How to complete this task
Whatever the records below hold, copy it all out exactly.

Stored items
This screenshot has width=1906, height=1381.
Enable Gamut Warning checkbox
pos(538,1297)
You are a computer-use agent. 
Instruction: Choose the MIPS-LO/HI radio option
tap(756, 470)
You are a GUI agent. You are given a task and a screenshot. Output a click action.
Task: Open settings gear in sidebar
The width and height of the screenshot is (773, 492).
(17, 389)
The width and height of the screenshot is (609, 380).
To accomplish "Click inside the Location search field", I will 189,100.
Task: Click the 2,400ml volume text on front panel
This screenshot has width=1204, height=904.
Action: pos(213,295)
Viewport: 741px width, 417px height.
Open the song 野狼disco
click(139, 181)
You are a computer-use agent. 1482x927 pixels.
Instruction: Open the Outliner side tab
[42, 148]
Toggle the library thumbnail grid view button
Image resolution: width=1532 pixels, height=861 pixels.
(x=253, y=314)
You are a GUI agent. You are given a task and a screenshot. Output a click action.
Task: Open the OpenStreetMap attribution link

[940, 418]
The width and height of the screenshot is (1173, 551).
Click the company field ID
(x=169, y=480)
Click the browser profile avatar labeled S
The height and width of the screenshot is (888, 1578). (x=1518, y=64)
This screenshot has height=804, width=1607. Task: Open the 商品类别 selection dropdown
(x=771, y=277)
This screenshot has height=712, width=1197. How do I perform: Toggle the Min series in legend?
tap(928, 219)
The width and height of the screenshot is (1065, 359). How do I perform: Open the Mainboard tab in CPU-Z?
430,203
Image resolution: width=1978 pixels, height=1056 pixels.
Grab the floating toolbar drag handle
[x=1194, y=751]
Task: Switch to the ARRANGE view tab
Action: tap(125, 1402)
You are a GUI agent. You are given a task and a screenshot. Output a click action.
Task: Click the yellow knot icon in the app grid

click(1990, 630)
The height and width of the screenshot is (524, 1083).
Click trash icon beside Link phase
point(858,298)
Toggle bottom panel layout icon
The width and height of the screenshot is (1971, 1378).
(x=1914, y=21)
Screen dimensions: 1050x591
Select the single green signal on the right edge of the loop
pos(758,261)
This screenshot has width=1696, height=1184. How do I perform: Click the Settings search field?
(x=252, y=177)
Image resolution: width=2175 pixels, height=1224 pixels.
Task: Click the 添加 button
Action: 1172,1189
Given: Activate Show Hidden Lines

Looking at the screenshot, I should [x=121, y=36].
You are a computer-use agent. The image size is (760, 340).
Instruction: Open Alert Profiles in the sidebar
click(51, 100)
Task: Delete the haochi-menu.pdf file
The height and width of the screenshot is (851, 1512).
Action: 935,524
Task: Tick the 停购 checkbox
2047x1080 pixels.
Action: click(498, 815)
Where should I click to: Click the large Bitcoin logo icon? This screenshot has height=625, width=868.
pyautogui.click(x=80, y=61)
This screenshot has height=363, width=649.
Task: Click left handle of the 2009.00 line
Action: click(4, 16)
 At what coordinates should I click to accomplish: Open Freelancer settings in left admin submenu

Result for this exercise
This screenshot has width=1906, height=1381.
Enable Gamut Warning checkbox
pos(538,1297)
You are a computer-use agent. 
Instruction: Choose the MIPS-LO/HI radio option
tap(756, 470)
You are a GUI agent. You are given a task and a screenshot. Output a click action.
Task: Open settings gear in sidebar
The width and height of the screenshot is (773, 492).
(17, 389)
The width and height of the screenshot is (609, 380).
To accomplish "Click inside the Location search field", I will 189,100.
Task: Click the 2,400ml volume text on front panel
This screenshot has width=1204, height=904.
Action: pos(213,295)
Viewport: 741px width, 417px height.
Open the song 野狼disco
click(139, 181)
You are a computer-use agent. 1482x927 pixels.
Instruction: Open the Outliner side tab
[42, 148]
Toggle the library thumbnail grid view button
Image resolution: width=1532 pixels, height=861 pixels.
(x=253, y=314)
You are a GUI agent. You are given a task and a screenshot. Output a click action.
Task: Open the OpenStreetMap attribution link

[940, 418]
The width and height of the screenshot is (1173, 551).
Click the company field ID
(x=169, y=480)
Click the browser profile avatar labeled S
The height and width of the screenshot is (888, 1578). (x=1518, y=64)
This screenshot has height=804, width=1607. Task: Open the 商品类别 selection dropdown
(x=771, y=277)
This screenshot has height=712, width=1197. How do I perform: Toggle the Min series in legend?
tap(928, 219)
The width and height of the screenshot is (1065, 359). How do I perform: Open the Mainboard tab in CPU-Z?
430,203
Image resolution: width=1978 pixels, height=1056 pixels.
Grab the floating toolbar drag handle
[x=1194, y=751]
Task: Switch to the ARRANGE view tab
Action: tap(125, 1402)
You are a GUI agent. You are given a task and a screenshot. Output a click action.
Task: Click the yellow knot icon in the app grid

click(1990, 630)
The height and width of the screenshot is (524, 1083).
Click trash icon beside Link phase
point(858,298)
Toggle bottom panel layout icon
The width and height of the screenshot is (1971, 1378).
(x=1914, y=21)
Screen dimensions: 1050x591
Select the single green signal on the right edge of the loop
pos(758,261)
This screenshot has width=1696, height=1184. How do I perform: Click the Settings search field?
(x=252, y=177)
Image resolution: width=2175 pixels, height=1224 pixels.
Task: Click the 添加 button
Action: 1172,1189
Given: Activate Show Hidden Lines

Looking at the screenshot, I should [x=121, y=36].
You are a computer-use agent. The image size is (760, 340).
Instruction: Open Alert Profiles in the sidebar
click(51, 100)
Task: Delete the haochi-menu.pdf file
The height and width of the screenshot is (851, 1512).
Action: 935,524
Task: Tick the 停购 checkbox
2047x1080 pixels.
Action: click(498, 815)
Where should I click to: Click the large Bitcoin logo icon? This screenshot has height=625, width=868.
pyautogui.click(x=80, y=61)
This screenshot has height=363, width=649.
Task: Click left handle of the 2009.00 line
Action: click(4, 16)
 At what coordinates should I click to accomplish: Open Freelancer settings in left admin submenu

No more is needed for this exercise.